The materials were stored in all agricultural
land, and much of the supply is in inert forms.
They help to make what we call the natural strength
of the land. The rotting of organic matter, tillage,
and many other agencies bring about some availability.
The removal of crops, leaching, etc., reduce
the supply. The right use of commercial fertilizers
involves the addition of some plant-food when the available
supply in a particular soil is inadequate.
Prejudice against Commercial Fertilizers. - The
owner of land that was made very fertile by nature,
and that has not been cropped long enough to reduce
the supply of available fertility to the danger-point,
rarely fails to entertain a prejudice against commercial
fertilizers. It is the rule that he refuses to
consider their use until the decrease in crop yields
becomes so serious that necessity drives. If his
land is not contributing its fair share of grain,
vegetables, etc., to the markets, but has all
its products converted into meat or milk, the supply
of available plant-food may remain sufficient for so
long a time that the matter cannot have any interest
for him. If the land is producing some crops
for market, there is reduction in its mineral store.
It is the rule that the boundary of profitable use
of commercial fertilizers pushes westward from the
older and naturally poorer seaboard states about one
generation after need shows in the crop yields.
Lack of knowledge, the association of the use of commercial
fertilizers with poor land, and some observation of
the unwise use of fertilizers, combine to create a
lively prejudice. They are viewed as stimulants
only, and costly ones at that.
Are Fertilizers Stimulants? - Some
words carry with them their own popular condemnation.
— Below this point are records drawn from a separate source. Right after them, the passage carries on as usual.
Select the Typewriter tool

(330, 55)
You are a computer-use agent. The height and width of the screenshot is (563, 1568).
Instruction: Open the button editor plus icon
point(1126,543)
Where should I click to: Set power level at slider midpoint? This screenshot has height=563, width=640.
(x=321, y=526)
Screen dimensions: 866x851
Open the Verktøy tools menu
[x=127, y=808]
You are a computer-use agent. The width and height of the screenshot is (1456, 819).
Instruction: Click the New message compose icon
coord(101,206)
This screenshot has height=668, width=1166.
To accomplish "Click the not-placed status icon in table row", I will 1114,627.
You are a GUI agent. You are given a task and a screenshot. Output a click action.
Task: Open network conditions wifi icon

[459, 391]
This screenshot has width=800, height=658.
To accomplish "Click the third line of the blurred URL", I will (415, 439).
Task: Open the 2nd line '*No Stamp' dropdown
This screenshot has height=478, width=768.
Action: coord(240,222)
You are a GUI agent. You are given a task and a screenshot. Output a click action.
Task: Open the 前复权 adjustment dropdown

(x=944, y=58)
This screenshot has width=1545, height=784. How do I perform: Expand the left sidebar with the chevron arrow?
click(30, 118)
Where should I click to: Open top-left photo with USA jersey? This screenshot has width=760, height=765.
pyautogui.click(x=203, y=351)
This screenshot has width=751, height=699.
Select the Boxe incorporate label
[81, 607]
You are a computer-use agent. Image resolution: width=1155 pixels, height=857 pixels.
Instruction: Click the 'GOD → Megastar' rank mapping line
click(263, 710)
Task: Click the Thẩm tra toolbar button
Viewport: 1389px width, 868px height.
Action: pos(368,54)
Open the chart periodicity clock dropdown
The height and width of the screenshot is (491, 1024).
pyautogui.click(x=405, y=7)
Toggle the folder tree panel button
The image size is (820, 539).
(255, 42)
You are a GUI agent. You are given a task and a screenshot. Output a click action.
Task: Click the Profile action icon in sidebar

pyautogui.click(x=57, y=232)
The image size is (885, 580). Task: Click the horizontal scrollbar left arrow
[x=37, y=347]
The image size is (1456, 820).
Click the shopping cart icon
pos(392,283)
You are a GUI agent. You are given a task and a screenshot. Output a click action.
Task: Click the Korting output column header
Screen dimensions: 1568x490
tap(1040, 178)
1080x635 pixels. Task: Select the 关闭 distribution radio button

We are accustomed to draw a sharp line between foods
and stimulants, and to condemn the latter. To
stimulate is to rouse to activity. Tillage does
not add one pound of plant-food to the soil, and its
office is to enable plants to draw material out of
the soil. It makes activities possible that convert
soil material into crops. Fertilizers add plant-food
directly to the soil, and it is also to their credit
that their judicious use favors increased availability
in some of the compounds already in the soil.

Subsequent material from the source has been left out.